Another related application, incorporated by reference for all purposes, is U.S. patent application Ser. No. 10/966,160 filed Oct. 14, 2004 (Attorney Docket No. 021986-000610US) entitled “Method and Apparatus for Analysis of Molecular Combination Based on Computations of Shape Complementarity Using Basis Expansions” to Kita et al. (hereinafter “Kita II”).

BACKGROUND OF THE INVENTION

The present invention generally relates to bioinformatics, proteomics, molecular modeling, computer aided molecular design (CAMD), and more specifically computer aided drug design (CADD) and computational modeling of molecular combinations in the context of active site identification.
Identifying the location of one or more active sites on a protein (i.e., ligand-binding or protein-binding domains) is of fundamental importance for a range of drug discovery applications including molecular docking, de novo drug design and structural identification and comparison of functional sites across proteins.
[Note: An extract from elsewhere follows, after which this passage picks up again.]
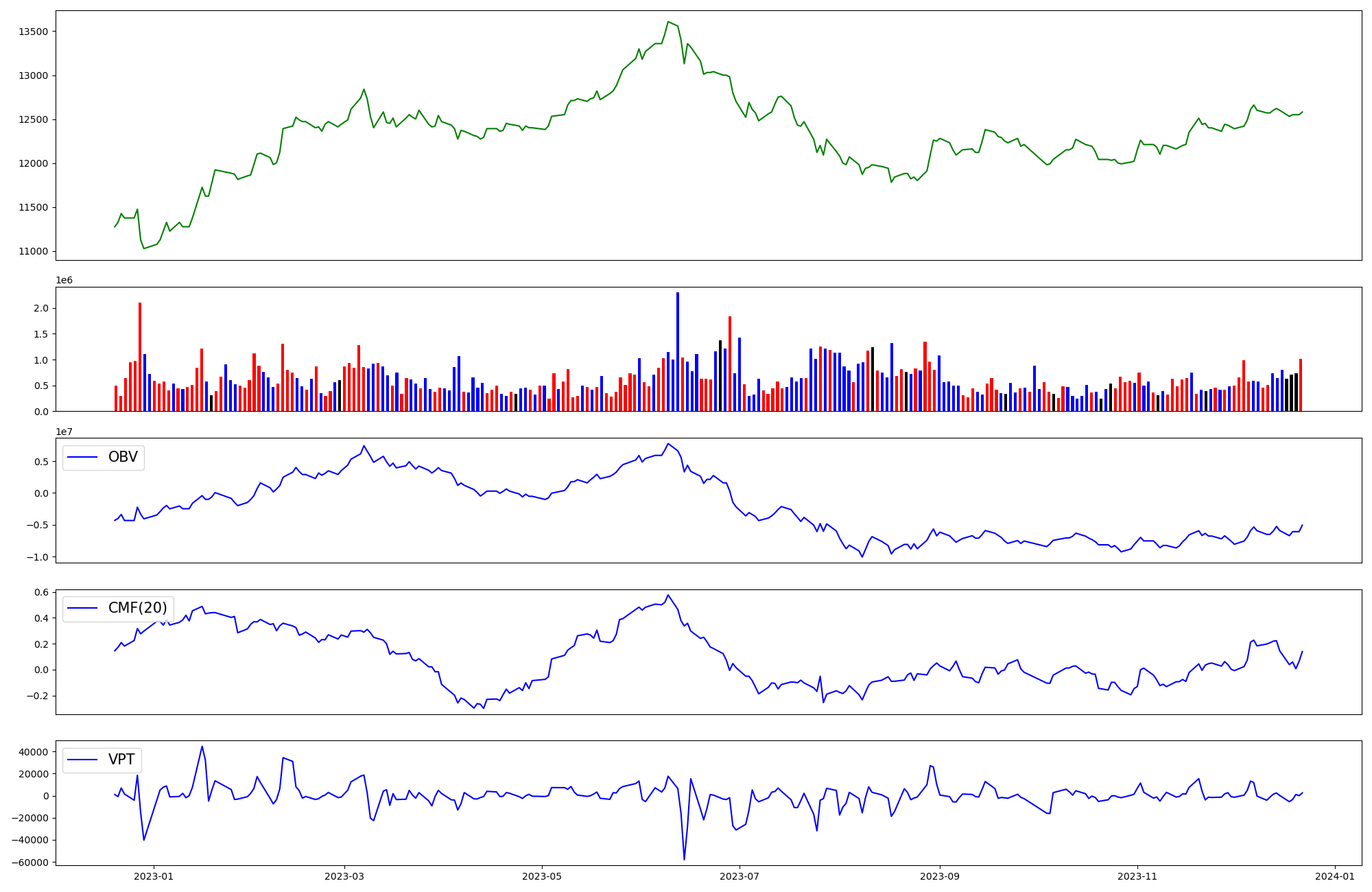This screenshot has width=1372, height=892.
Task: Click the 1e7 scale label above OBV chart
Action: click(x=64, y=432)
Among the many uses of such identification is to reduce the cost, time and effort of drug development.
A conventional drug discovery process has many limitations. Discovering a new drug to treat or cure some biological condition, is a lengthy and expensive process, typically taking on average 12 years and $800 million per drug, and taking possibly up to 15 years or more and $1 billion to complete in some cases.
A goal of a drug discovery process is to identify and characterize a chemical compound or ligand biomolecule that affects the function of one or more other biomolecules (i.e., a drug “target”) in an organism, usually a biopolymer, via a potential molecular interaction or combination. Herein the term biopolymer refers to a macromolecule that comprises one or more of a protein, nucleic acid (DNA or RNA), peptide or nucleotide sequence or any portions or fragments thereof. Herein the term biomolecule refers to a chemical entity that comprises one or more of a biopolymer, carbohydrate, hormone, or other molecule or chemical compound, either inorganic or organic, including, but not limited to, synthetic, medicinal, drug-like, or natural compounds, or any portions or fragments thereof.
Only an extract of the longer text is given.